Figure 1 with 2 supplements
Activity of synthetic elements and genomic sequences.

(A) The activity of synthetic elements with different numbers of binding sites. Expression is the average log of the ratio of cDNA barcode counts/DNA barcode counts for each synthetic element normalized to basal expression (dotted line). (B) The activity of genomic sequences is largely dependent on the presence of pluripotency binding sites. Normalized expression of wild type (gWT) sequences is plotted against expression of matched sequences with all three pluripotency TFBS mutated (gMUT sequences). Red indicates sequences with significantly different expression between matched gWT and gMUT sequences. The diagonal solid line is the expectation if mutation of TFBS had no impact on expression level. Expression of both gWT and gMUT sequences are normalized to basal controls, but basal expression is only plotted for gWT sequences on the y-axis (dotted line).

Figure 1—figure supplement 1
Pluripotency motif substitutions for gMUT sequences.

Highest information content positions in each motif were substituted with least frequent nucleotide for that position. (A) For mutating Sox2 motifs, the reference nucleotides were substituted for ‘A’ in position 4 and 5. (B) For mutating Oct4 motifs, the reference nucleotide was substituted for ‘C’ in position 2 and for ‘A’ in position 3. (C) For mutating Esrrb motifs, the reference nucleotide was substituted for ‘C’ in position five and ‘A’ for position 7. (D) For mutating Klf4 motifs, the reference nucleotide was substituted for ‘A’ in position three and ‘C’ in position 5.

Figure 1—figure supplement 2
MPRA data quality.

Reproducibility of barcode (BC) counts between biological replicates, normalized as reads per million per RNA replicate for (A) Synthetic library and (B) Genomic, gWT and gMUT, library.
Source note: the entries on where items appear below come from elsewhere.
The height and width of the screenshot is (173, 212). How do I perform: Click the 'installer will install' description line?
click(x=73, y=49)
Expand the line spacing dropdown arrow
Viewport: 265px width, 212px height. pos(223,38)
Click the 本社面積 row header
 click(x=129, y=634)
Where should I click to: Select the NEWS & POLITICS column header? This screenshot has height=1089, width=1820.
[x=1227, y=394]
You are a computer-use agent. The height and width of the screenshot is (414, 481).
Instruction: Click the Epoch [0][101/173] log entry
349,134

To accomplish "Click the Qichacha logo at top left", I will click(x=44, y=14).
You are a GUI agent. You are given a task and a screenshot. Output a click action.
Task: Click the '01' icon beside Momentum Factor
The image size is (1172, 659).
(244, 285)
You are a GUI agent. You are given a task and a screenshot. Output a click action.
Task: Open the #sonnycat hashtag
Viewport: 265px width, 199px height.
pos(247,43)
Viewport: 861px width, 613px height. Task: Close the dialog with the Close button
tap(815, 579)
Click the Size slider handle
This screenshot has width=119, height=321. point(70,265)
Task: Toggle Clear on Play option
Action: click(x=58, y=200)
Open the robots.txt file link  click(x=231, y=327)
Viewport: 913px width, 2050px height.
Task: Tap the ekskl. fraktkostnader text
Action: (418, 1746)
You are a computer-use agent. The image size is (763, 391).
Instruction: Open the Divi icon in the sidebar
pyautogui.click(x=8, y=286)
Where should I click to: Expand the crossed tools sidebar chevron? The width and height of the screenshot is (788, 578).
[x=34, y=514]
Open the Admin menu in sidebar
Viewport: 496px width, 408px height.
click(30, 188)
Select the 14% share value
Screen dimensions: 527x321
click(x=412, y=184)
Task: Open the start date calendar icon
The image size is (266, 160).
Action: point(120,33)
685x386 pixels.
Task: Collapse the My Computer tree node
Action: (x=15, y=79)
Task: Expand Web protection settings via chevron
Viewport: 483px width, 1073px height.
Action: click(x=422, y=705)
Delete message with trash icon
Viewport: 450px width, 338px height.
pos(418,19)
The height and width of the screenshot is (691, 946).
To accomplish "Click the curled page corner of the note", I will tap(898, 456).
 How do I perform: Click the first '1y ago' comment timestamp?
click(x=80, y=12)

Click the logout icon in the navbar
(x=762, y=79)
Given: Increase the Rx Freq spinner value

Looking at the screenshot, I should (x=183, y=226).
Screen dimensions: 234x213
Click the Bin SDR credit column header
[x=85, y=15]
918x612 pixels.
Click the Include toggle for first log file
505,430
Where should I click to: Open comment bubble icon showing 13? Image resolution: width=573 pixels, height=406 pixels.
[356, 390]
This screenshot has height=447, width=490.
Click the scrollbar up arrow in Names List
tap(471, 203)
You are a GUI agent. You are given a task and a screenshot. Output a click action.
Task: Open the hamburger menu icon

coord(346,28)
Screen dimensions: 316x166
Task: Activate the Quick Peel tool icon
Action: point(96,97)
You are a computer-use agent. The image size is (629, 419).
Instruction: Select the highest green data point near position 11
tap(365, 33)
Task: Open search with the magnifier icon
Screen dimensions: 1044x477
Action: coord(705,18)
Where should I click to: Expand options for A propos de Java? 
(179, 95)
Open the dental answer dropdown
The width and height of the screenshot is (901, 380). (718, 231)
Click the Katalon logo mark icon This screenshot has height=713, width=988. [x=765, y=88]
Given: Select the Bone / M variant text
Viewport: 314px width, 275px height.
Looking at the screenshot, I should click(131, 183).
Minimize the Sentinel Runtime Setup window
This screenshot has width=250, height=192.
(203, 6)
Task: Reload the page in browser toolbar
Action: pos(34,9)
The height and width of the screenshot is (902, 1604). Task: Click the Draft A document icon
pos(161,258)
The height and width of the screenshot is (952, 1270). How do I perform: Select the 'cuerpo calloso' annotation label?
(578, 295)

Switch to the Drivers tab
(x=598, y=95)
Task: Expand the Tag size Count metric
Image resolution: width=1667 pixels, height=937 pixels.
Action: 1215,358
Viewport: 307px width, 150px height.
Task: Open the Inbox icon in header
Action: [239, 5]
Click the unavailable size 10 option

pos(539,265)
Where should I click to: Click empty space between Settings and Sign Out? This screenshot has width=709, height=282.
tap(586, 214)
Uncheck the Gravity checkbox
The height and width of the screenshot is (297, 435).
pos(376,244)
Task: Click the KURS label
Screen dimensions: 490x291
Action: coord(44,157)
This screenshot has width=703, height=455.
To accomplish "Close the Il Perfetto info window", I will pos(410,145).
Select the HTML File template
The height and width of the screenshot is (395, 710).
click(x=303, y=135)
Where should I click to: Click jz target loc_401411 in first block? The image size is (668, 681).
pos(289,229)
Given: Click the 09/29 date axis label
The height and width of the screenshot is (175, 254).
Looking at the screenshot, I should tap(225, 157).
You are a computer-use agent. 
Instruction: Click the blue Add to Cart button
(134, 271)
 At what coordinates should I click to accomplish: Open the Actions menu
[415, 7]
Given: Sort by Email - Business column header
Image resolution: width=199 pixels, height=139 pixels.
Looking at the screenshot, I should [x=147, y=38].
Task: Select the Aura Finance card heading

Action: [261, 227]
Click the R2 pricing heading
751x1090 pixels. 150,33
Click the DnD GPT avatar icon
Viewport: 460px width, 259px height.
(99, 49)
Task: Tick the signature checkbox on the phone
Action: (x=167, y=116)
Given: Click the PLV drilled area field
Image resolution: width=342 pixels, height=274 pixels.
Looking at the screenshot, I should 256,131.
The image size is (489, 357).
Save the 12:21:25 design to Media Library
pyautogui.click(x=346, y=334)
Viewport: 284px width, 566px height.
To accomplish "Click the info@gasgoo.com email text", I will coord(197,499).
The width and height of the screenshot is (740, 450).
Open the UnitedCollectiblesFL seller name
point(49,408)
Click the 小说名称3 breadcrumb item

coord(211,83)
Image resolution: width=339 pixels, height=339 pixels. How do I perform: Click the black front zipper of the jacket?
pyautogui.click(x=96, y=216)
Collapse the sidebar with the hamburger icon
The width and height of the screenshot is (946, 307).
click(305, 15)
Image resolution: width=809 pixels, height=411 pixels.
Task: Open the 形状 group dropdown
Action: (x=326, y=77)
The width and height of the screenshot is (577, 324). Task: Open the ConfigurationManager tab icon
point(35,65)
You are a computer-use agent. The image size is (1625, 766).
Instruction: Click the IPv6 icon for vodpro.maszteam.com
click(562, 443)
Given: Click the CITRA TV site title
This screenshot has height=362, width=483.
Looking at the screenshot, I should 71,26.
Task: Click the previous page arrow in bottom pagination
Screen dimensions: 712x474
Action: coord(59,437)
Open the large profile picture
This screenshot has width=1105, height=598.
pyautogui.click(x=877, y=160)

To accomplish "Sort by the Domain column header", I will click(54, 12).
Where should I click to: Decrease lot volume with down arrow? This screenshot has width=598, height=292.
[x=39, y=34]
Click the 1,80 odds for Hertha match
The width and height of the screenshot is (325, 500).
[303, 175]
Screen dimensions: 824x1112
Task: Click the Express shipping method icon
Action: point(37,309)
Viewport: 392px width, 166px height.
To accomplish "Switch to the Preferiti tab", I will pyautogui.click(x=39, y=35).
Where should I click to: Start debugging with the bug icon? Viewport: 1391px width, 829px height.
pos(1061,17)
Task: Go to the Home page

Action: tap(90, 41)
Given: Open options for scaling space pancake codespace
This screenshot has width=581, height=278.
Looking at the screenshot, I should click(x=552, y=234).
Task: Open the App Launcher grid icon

Comparison of normalized BC expression (BCRNA/BCDNA) versus DNA counts for (C) Synthetic library and (D) Genomic, gWT and gMUT, library.

Figure 2 with 1 supplement
Non-additivity in synthetic elements.

(A) Comparison of synthetic 3-mer elements with matched 4-mer elements containing one additional site in the first or fourth position. Mean expression of elements across barcodes (black dot) is plotted +/- SEM (black whiskers). Green line for comparison to expression of 3-mer; Green transparency highlights SEM of 3-mer shown. Capital letter represents binding site in forward orientation and lower-case letter represents binding site in reverse orientation. Activity of the ten highest (B) and ten lowest (C) expressing 4-mers. Red line represents average expression of all synthetic 4-mer elements. Case represents binding site orientation as in (A) Mean expression of each element across barcodes (black dot) +/- SEM (black whiskers). Activity logos for the top 25% (n = 96) (D) and bottom 25% (E) of 4-mer synthetic elements. Height of letter is proportional to frequency of site in indicated position. Positions organized from 5’ end (Position 1) to 3’ end (Position 4) of elements.

Figure 2—figure supplement 1
Additional examples of non-additivity in synthetic elements.

Comparisons of synthetic 3-mer elements with matched 4-mer elements containing one additional site in the first or fourth position with (A) three of four matched 4-mers with overlapping expression despite an additional binding site and (B) one of four matched 4-mers with overlapping expression. Activity logos for the top 25% (C), bottom 25% (D) of 3-mer synthetic elements (n = 48 each), and top 25% (E) and bottom 25% (F) of 2-mer synthetic elements (n = 12 each). Height of letter is proportional to frequency of site in indicated position. Positions organized as in Figure 2.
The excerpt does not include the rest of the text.